There are cooks who swear that sprinkling roasted sichuan peppercorns to a dish can transform a simple dish to a very interesting one. For instance, if the dish known as salt and pepper pork is familiar to you, the pepper sprinkled over the pork in that dish is none other than Sichuan peppercorns.
What is sichuan peppercorn? Wikipedia says it is the “outer pod of the tiny fruit of a number of species in the genus Zanthoxylum (most commonly Z. piperitum, Z. simulans, and Z. schinifolium), widely grown and consumed in Asia as a spice. Despite the name, it is not related to black pepper or to chilies… [It has a] unique aroma and flavour that is not hot or pungent like black or white pepper, or chilies, but has slight lemony overtones and creates a tingly numbness in the mouth (caused by its 3% of hydroxy-alpha-sanshool) that sets the stage for these hot spices.”
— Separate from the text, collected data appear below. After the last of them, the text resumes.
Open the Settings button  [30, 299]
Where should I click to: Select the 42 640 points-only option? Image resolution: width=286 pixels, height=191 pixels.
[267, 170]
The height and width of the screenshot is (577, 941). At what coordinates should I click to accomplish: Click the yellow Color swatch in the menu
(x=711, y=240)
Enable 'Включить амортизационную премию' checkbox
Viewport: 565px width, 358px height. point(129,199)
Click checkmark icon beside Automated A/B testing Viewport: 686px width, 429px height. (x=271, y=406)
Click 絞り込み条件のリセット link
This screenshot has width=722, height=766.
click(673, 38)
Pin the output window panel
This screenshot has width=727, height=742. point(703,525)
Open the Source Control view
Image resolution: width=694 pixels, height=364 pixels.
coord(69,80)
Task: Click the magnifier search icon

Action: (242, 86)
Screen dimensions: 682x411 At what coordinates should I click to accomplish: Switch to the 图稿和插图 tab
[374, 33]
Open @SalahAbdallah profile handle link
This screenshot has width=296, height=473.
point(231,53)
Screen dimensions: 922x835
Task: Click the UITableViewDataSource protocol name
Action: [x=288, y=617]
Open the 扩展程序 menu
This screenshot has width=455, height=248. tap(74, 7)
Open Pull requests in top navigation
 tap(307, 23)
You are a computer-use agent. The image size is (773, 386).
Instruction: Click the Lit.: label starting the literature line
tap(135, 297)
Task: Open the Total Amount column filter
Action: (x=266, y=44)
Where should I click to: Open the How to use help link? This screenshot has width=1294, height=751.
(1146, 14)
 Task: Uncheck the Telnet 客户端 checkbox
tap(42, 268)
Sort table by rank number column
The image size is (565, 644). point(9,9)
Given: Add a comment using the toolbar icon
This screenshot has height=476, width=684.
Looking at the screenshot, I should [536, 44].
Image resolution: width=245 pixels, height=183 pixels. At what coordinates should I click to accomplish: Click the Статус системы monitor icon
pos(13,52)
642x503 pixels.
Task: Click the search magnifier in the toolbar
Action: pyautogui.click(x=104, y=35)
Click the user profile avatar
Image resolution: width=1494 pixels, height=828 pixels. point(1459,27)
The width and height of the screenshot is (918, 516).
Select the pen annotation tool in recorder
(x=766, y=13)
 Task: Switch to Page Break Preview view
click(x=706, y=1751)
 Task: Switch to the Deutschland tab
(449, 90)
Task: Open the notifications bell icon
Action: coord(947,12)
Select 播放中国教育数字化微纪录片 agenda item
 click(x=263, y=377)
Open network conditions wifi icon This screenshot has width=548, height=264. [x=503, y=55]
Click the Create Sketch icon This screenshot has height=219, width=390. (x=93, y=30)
Right. Not hot at all. And more than the flavor, it is the aroma that makes it incomparable.
Contrary to common belief, Sichuan peppers are not only important in Szechuan cuisine but is found in many Asian cuisines including Indonesian, Tibetan and Nepalese (or is it Nepali?). It is the rust-colored husks that are valued as spice and some say the seeds should be removed before the Sichuan peppercorns are added to food. That, I believe is only true if the Sichuan peppercorns are intended to be served on the side or as a garnish. If they are intended to be pounded or ground then added to the food while cooking, I see no reason why the seeds need to be removed.
Banned in the U.S. for allegedly containing a virus that is quite harmless to humans (the ban was more of a protectionist policy to favor certain sectors of the U.S. agriculture industry), the ban has been lifted after it was found out that heating Sichuan peppercorns at 160oF kills the virus.
More than a spice, the sichuan pepper is reputed to have medicinal uses as a blood purifier, digestive aid, a cure for certain kinds of skin allergy and even to get rid of tapeworms. Some warn though that heavy dosage may be toxic.